WHAT THIS TASK INVOLVES
Each record below needs to be retyped exactly.

DATA IN THIS EXERCISE
◆ ◆ ◆

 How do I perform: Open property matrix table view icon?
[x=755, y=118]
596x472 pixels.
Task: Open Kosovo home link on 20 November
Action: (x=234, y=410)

◆ ◆ ◆

SOLUTION TO THE EXERCISE
 How do I perform: Open property matrix table view icon?
[x=755, y=118]
596x472 pixels.
Task: Open Kosovo home link on 20 November
Action: (x=234, y=410)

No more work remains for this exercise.